## BRIEF 1
Extract the UltraNest HDI feature request thread word for word, in full.

***** PAGE EXTRACT *****

JohannesBuchner / UltraNest

Fit and compare complex models reliably and rapidly. Advanced nested sampling.
https://johannesbuchner.github.io/UltraNest/
Other
155 stars 30 forks source link

Feature request: HDI intervals #89

Open JorisDeRidder opened 1 year ago

JorisDeRidder commented 1 year ago

Bayesian credible intervals can currently be derived using quantiles. Would it be possible to implement an HDI interval as well?

JohannesBuchner commented 1 year ago

That's a very good idea, and it should be possible. Maybe you could try implementing it for one parameter based on the posterior samples?

General recipe:

  1. make a histogram with a reasonable number of bins
  2. iterate from the highest density bin to the lowest density bin
  3. add to a set of bins, add up the posterior probability in the bins
  4. stop if x% of the posterior have been accumulated & report the interval

The approach can in principle give you multimodal regions, which is fine or not depending on what you want. If you do not want it multimodal, you would need to add in also the bins in between in step (3).

Step 1 may also not be trivial.

JohannesBuchner commented 1 year ago

Another approach is to use a kernel-density estimation library (fastkde, getdist, etc) to do the job. I am not sure which one, perhaps arviz also has an implementation.

I'd be interested to hear how you solve this.

JorisDeRidder commented 1 year ago

Your pointer to arviz proved to be the quickest way to obtain a HDI. An example for other users. I'm assuming the following imports

import numpy as np
import pandas as pd
import arviz as az
import xarray as xr

and that you ran UltraNest:

sampler = ultranest.ReactiveNestedSampler(param_names, my_loglikelihood, my_prior_transform, derived_param_names)
results = sampler.run()

*****

## BRIEF 2
In the records, copy everything from the line containing "You are a computer-use agent. Screen" down to the line containing "Looking at the screenshot, I should pos(1044,231).", keeping both of those lines.

***** RECORDS PROVIDED *****

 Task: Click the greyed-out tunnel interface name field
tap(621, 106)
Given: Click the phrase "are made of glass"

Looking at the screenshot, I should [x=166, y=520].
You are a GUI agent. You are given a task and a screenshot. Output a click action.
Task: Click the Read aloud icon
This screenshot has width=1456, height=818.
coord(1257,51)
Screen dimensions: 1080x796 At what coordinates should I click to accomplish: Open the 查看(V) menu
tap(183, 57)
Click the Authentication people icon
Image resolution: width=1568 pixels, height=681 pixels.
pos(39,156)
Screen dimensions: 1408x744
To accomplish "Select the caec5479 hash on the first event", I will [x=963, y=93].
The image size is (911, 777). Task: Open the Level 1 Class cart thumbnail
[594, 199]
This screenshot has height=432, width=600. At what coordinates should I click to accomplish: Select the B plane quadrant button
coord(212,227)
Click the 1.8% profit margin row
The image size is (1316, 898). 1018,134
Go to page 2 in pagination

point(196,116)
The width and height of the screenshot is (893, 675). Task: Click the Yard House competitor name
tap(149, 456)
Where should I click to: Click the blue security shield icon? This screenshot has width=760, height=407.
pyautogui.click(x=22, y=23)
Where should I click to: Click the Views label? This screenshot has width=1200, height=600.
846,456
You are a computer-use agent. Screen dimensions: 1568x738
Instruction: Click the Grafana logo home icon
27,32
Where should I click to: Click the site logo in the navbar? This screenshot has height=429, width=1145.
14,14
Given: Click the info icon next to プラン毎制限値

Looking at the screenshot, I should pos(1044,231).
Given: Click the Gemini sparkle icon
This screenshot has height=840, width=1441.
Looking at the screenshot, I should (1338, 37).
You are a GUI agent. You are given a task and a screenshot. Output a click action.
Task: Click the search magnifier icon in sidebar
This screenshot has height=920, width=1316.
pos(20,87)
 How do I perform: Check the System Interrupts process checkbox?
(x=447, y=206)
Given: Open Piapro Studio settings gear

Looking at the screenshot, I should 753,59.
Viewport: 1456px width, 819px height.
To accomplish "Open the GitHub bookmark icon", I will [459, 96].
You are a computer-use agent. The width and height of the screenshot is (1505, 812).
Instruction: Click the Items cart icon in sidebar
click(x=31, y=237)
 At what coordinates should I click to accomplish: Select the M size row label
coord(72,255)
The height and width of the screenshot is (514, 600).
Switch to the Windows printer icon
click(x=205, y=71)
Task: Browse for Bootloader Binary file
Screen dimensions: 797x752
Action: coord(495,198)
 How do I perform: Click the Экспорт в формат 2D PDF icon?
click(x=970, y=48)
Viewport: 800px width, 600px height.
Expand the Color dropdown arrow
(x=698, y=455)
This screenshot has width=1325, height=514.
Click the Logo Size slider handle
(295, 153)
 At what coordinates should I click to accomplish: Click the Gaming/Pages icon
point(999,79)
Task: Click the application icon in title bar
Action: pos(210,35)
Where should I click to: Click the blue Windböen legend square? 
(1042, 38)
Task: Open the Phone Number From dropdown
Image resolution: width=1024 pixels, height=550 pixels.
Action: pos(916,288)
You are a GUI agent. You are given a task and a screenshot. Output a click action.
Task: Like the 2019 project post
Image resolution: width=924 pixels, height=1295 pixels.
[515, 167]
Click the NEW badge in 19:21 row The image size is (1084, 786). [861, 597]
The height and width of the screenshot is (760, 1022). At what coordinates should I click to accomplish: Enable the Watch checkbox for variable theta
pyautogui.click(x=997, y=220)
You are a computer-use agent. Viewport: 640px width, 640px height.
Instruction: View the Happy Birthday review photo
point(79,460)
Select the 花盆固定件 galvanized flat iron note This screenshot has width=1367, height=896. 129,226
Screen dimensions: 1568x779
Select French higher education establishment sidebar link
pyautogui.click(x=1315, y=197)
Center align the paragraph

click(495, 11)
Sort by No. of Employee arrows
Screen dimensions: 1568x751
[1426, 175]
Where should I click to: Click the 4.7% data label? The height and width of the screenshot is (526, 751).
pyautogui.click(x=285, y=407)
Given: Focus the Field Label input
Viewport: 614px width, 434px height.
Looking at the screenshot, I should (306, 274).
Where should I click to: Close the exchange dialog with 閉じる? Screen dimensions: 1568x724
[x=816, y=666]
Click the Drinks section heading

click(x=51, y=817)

*****

## EXERCISE ANSWER 1
JohannesBuchner / UltraNest

Fit and compare complex models reliably and rapidly. Advanced nested sampling.
https://johannesbuchner.github.io/UltraNest/
Other
155 stars 30 forks source link

Feature request: HDI intervals #89

Open JorisDeRidder opened 1 year ago

JorisDeRidder commented 1 year ago

Bayesian credible intervals can currently be derived using quantiles. Would it be possible to implement an HDI interval as well?

JohannesBuchner commented 1 year ago

That's a very good idea, and it should be possible. Maybe you could try implementing it for one parameter based on the posterior samples?

General recipe:

  1. make a histogram with a reasonable number of bins
  2. iterate from the highest density bin to the lowest density bin
  3. add to a set of bins, add up the posterior probability in the bins
  4. stop if x% of the posterior have been accumulated & report the interval

The approach can in principle give you multimodal regions, which is fine or not depending on what you want. If you do not want it multimodal, you would need to add in also the bins in between in step (3).

Step 1 may also not be trivial.

JohannesBuchner commented 1 year ago

Another approach is to use a kernel-density estimation library (fastkde, getdist, etc) to do the job. I am not sure which one, perhaps arviz also has an implementation.

I'd be interested to hear how you solve this.

JorisDeRidder commented 1 year ago

Your pointer to arviz proved to be the quickest way to obtain a HDI. An example for other users. I'm assuming the following imports

import numpy as np
import pandas as pd
import arviz as az
import xarray as xr

and that you ran UltraNest:

sampler = ultranest.ReactiveNestedSampler(param_names, my_loglikelihood, my_prior_transform, derived_param_names)
results = sampler.run()

## EXERCISE ANSWER 2
You are a computer-use agent. Screen dimensions: 1568x738
Instruction: Click the Grafana logo home icon
27,32
Where should I click to: Click the site logo in the navbar? This screenshot has height=429, width=1145.
14,14
Given: Click the info icon next to プラン毎制限値

Looking at the screenshot, I should pos(1044,231).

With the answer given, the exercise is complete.